The following information on preparing your stallion for the breeding season is provided from the University of Kentucky College of Agriculture's Gluck Equine Research Center. With breeding season...

The following information on preparing your stallion for the breeding season is provided from the University of Kentucky College of Agriculture’s Gluck Equine Research Center.

With breeding season fast approaching, stallions should undergo breeding soundness exams before starting to breed mares, whether via artificial insemination or live cover.

Because overall health is critical to a stallion’s reproductive success, a stallion must be in good physical condition and not overweight at the start of the season. Stallions carrying too much extra weight might show decreased sperm quality. Like all horses, they need exercise to maintain mental sharpness and a healthy body condition.

“It’s not good for the stallion to be fat,” said Ed Squires, PhD, Dipl. ACT (hon.), former director of University of Kentucky (UK) Ag Equine Programs and executive director of the UK Gluck Equine Research Foundation. “The problem … is that fat in the scrotum insulates the testicles, which increases the temperature which, in turn, affects sperm production and quality.”

Squires points out that in the Thoroughbred industry, stallions are rarely fat. They generally are turned out in a paddock, able to exercise freely, or they are in a sophisticated exercise program. But in the show horse industry, more stallions are overweight. Part of this is management: The non-Thoroughbred world doesn’t always have access to the same type of housing and turnout as the Thoroughbred world; they rely on alternatives such as hot walkers and hand walking.

For an artificial insemination program, semen should be collected several days in a row to stabilize sperm output collection. Then a reproductive specialist should conduct a breeding soundness exam on the horse.

“It’s important to look at semen, usually by January, to assess the horse’s semen parameters going into the breeding season,” Squires recommended. “Breeding soundness is an indication of where the horse is in terms of quality and sperm production, and those factors will determine how many mares he can handle. Additionally, once the stallion reaches his ‘teenage’ years, it’s important to check sperm regularly so you have a baseline for his sperm count and quality in case changes occur dramatically.”

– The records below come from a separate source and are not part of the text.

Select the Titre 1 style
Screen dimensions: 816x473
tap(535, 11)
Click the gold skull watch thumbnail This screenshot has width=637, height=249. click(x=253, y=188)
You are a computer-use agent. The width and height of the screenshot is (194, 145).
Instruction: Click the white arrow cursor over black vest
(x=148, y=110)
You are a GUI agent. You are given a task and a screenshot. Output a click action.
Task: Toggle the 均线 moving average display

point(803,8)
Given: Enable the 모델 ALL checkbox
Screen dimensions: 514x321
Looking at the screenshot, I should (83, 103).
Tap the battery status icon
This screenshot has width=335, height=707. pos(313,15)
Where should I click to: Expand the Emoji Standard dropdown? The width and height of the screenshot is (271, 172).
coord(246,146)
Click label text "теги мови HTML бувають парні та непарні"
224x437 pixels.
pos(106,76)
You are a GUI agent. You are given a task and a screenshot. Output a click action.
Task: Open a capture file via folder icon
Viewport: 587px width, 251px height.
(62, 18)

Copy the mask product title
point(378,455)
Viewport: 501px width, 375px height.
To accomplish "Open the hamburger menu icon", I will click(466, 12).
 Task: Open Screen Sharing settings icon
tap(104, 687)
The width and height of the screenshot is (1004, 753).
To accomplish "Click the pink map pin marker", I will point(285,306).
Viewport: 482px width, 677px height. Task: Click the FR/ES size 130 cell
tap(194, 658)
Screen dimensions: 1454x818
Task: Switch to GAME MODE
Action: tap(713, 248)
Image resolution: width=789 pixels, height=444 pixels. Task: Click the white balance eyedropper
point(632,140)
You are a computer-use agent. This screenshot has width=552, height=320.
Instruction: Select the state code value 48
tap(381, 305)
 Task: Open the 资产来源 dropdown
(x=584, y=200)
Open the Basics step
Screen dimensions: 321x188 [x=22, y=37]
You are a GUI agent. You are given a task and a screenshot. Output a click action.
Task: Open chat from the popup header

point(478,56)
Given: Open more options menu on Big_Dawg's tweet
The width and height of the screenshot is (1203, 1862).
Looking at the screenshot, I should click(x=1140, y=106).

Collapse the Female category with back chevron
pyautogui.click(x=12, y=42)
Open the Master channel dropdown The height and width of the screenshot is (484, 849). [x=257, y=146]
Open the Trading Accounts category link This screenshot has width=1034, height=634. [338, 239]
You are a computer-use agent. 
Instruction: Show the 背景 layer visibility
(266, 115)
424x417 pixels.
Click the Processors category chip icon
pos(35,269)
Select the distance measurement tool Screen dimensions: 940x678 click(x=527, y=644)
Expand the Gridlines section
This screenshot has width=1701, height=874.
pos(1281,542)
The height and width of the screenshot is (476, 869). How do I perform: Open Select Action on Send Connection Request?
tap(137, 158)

A breeding soundness exam measures:

Motility Progressive motility, or sperm “quality”–an important parameter–measures how many sperm move in a straight line across a field. Owners should look for a range of 60-70% of the sperm being progressively motile with below 50% being a problem.

Total number of sperm in the ejaculate This will vary according to testicle size, season, and age of the horse. Look for sperm count in the 10-20 billion per ejaculate range. For a breeding evaluation, two collections can be taken one hour apart. There should be half the sperm in the second ejaculate as in the first.

Testicle size Testicles can be measured either with ultrasound to measure volume or plastic calipers to measure width. This should be done several times a year to measure relative changes in size.

Bacterial shedding A horse can be physically healthy and still shed bacteria, so take swabs from the urethra, semen and prepuce for bacterial cultures.

Morphology. Generally more than 50% of the sperm should be morphologically normal.

According to Squires, a breeding soundness exam before the season begins helps owners determine how many mares the stallion can likely handle. It will answer the following questions:

  • Is the stallion fit, not fat?
  • Has he changed from the previous year?
  • Is his semen healthy in terms of sperm count morphology and motility?